The Prognosticator Weighs In

After 18 months, the debilitated 38th parliament has come to its long-anticipated and tiresome end. What should voting Canadians expect next as they crowd around politically charged and festive dinner tables?

A few of the usual electoral trimmings: a marked increase in front page pie charts, ugly talking-heads to explain the pie charts, nasty campaign rhetoric, empty promises, bad photo-ops, more ugly talking heads to explain the nasty emptiness. It should be a lot like 2004’s election campaign – same leaders, same issues, same support levels.

Should we expect the same outcome? This is the question on everyone’s mind. No one can answer this question yet. At least, I wouldn’t believe anyone who said they could tell you the election’s outcome. They would be lying and probably campaigning. I’ll tell you what I suspect we can expect this election, without claiming the victor. It’s the best anyone can do right now.

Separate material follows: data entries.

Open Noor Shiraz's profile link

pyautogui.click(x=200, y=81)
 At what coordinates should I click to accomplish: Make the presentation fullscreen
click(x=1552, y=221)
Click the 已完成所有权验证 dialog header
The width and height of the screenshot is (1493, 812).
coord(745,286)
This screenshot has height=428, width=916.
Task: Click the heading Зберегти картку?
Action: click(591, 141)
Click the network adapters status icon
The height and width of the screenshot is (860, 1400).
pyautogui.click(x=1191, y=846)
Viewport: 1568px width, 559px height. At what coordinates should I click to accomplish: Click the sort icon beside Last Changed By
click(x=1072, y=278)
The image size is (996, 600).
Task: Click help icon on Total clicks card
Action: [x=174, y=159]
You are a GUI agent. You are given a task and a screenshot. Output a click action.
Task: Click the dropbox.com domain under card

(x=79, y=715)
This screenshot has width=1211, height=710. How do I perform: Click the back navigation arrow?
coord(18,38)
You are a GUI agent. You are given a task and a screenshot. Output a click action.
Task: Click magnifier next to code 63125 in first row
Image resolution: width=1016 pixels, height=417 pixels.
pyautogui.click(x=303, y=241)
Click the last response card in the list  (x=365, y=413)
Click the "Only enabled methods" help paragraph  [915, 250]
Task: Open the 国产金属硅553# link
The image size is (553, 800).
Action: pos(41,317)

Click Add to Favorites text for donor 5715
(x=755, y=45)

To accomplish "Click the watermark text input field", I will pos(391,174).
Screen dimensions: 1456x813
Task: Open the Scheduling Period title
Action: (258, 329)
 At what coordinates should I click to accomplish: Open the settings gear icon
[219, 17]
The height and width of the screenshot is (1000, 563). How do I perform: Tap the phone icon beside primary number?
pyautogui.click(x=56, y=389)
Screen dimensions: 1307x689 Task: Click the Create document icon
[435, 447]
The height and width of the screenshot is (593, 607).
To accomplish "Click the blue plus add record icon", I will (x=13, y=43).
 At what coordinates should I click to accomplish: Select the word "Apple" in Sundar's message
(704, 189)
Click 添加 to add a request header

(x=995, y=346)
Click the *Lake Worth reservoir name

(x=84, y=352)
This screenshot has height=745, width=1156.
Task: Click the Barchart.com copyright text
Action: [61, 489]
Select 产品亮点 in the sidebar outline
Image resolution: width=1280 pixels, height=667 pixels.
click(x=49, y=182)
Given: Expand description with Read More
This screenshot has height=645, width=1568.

  1. First off, this is Stephen Harper’s election to lose. The Conservatives have presumably learned from the mistakes they made in the last campaign. They are the only party expected to have a significantly re-tooled campaign message for Canadians. They are they only party who can replace the Liberals as a national government. If Harper can project a positive persona, convincingly and with optimism, it is possible that he is the man to beat.

    Expect to see more of Harper’s wife and kids in this campaign. The Tory strategy is going to be about differentiating Harper, without outright attacking Martin. “Harper as a family man, a hard working, honest, Canadian everyman.” There will be plenty of Liberal corruption rhetoric, but the Tories are less likely than the Liberals to wage personal attacks on the leader, and that may resonate well with Canadians at Christmas time.

  2. The Liberal party will not stray far from the successful 2004 election message. Paul “The Deficit Slayer” Martin will be branded as a confident leader, a statesman, the only true Prime Minister. Their Liberal message will be to ask Canadians to reflect on the one poll question that Paul Martin continuously dominates: Which party leader do Canadians trust most to be Prime Minister? It is a simple message that won the 2004 election. With the party brand still in some disrepair, the focus will be on Paul Martin. Liberal campaign signs were re-branded in 2004 with the ‘Team Martin’ logo. Expect to see more of the same.

    Also, similar to 2004, expect a strong fear campaign aimed at Harper and the Conservative ‘hidden agenda.’ American republicanism has not done any favors for Canadian Tories, who (rightly or wrongly) in some minds are a similar political stripe. The Liberals will try to emphasize that Canadians don’t know what to expect from a Harper government. Of course, the flip side to this is that they know exactly what to expect from the Martin government – for better or worse.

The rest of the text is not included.